▶ _TEXTAUSZUG_
──────────────────────────────

Bloß keine Fehler mehr. Möglichst kein falsches Wort. Nur keine überzogene Gestik oder ein Fluch bei noch angeschaltetem Mikrofon. Noch gut neun Wochen oder 66 Tage, dann wissen Annalena Baerbock, Armin Laschet und Olaf Scholz, was ihr Wahlkampf wert war. Hopp oder top? Was alle drei jetzt schon zu spüren bekommen haben: Wer ins höchste deutsche Regierungsamt will, darf als Kandidatin oder Kandidat auf der Strecke dahin möglichst keine Fehler machen.

Baerbock, Laschet und Scholz sind schon jetzt nicht mehr ohne Schrammen. Unvollständige oder aufgehübschte Angaben im Lebenslauf haben die Kandidatur aller drei Bewerber belastet. Sie mussten nachsteuern, nachbessern, sich erklären – am stärksten Grünen-Herausforderin Baerbock, die sich auch noch Plagiatsvorwürfen wegen ihres Buches „Jetzt. Wie wir unser Land erneuern“ erwehren musste. Fehler im Quellenverzeichnis räumte sie ein. Fußnoten hätten gefehlt, aber es sei auch keine Doktorarbeit. Und überhaupt: „Niemand schreibt ein Buch allein.“

Unter Dauerbeschuss

Die digitale Welt mit ihren sozialen Netzwerken, die beinahe alles über jeden in Echtzeit verbreiten können, sind zur Herausforderung wie auch Stolperfalle für die Kandidaten geworden. Manche stolpern auch über die eigenen Beine. Sabine Kropp, Professorin vom Lehrstuhl „Politisches System der Bundesrepublik Deutschland“ an der Freien Universität Berlin, sagt dazu dem Tageblatt: „Kanzlerkandidaturen früher waren einfacher. Die Öffentlichkeit heute ist nicht nur aggressiver geworden, sondern auch aufmerksamer. Die Kandidaten können kaum noch einen Meter gehen, ohne dass ihr Verhalten oder auch ihre Mimik eingefangen wird im Foto oder Video. Das setzt eine ständige Konzentration und Disziplin voraus, die bei dem Dauerbeschuss, dem die Kandidaten ausgesetzt sind, kaum aufrechterhalten werden können. Eine fehlerfreie Kanzlerkandidatur ist so kaum möglich.“ Baerbock, Laschet und Scholz können jeweils ihr Lied davon singen.

──────────────────────────────

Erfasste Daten
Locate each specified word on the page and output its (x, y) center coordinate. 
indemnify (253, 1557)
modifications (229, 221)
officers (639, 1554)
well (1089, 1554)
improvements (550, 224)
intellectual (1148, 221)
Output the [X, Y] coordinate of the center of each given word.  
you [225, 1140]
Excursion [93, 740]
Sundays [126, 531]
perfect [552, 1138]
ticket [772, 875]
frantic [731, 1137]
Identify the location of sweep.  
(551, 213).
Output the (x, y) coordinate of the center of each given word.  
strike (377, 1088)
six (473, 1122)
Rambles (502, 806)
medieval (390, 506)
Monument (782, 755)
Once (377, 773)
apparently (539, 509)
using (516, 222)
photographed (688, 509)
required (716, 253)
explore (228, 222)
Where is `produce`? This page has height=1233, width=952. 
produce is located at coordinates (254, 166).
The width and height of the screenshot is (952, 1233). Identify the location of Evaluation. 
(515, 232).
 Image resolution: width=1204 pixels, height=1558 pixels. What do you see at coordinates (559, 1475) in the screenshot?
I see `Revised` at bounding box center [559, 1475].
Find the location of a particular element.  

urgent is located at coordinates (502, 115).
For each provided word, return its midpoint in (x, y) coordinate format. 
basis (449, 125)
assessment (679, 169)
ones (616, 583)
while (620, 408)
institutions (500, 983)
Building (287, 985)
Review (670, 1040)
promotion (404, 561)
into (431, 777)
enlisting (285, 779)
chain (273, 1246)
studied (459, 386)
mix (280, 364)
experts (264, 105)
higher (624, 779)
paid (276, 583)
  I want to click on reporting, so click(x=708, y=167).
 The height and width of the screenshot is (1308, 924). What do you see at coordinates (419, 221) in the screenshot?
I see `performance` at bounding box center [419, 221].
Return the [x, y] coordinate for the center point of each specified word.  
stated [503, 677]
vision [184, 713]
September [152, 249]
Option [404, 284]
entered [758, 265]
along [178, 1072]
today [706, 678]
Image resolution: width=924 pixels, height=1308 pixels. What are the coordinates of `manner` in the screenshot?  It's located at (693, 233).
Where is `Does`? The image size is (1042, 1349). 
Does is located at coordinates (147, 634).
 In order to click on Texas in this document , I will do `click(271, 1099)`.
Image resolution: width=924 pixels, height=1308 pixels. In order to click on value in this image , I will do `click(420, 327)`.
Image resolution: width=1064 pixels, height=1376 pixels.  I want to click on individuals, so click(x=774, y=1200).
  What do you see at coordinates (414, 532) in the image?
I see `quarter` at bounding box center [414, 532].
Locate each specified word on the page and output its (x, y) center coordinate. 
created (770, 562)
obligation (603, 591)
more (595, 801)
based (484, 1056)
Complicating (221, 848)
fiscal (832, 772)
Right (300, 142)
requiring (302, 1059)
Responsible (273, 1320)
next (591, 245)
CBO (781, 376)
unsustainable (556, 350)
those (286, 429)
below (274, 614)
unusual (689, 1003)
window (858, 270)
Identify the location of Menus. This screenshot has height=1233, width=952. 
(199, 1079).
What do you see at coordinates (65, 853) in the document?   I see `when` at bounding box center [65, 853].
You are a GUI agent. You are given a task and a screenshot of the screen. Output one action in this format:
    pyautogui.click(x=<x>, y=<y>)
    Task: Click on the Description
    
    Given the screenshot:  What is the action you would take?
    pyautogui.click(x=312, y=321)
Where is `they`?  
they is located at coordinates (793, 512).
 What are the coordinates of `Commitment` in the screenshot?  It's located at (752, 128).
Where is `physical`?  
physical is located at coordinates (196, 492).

──────────────────────────────

▶ _AUFGABEN_
[1] An welcher Universität lehrt Sabine Kropp laut dem Textauszug?
[2] Fasse den Textauszug in zwei Sätzen zusammen.
Als Grundlage dient ausschließlich der Textauszug.

▶ _ANTWORTEN_
[1] An der Freien Universität Berlin.

[2] Baerbock, Laschet und Scholz sollen im Wahlkampf möglichst keine Fehler machen, sind aber durch unvollständige oder aufgehübschte Angaben im Lebenslauf bereits belastet, Baerbock zusätzlich durch Plagiatsvorwürfe zu ihrem Buch. Die Professorin Sabine Kropp hält die heutige Öffentlichkeit für aggressiver und aufmerksamer und eine fehlerfreie Kanzlerkandidatur daher kaum noch für möglich.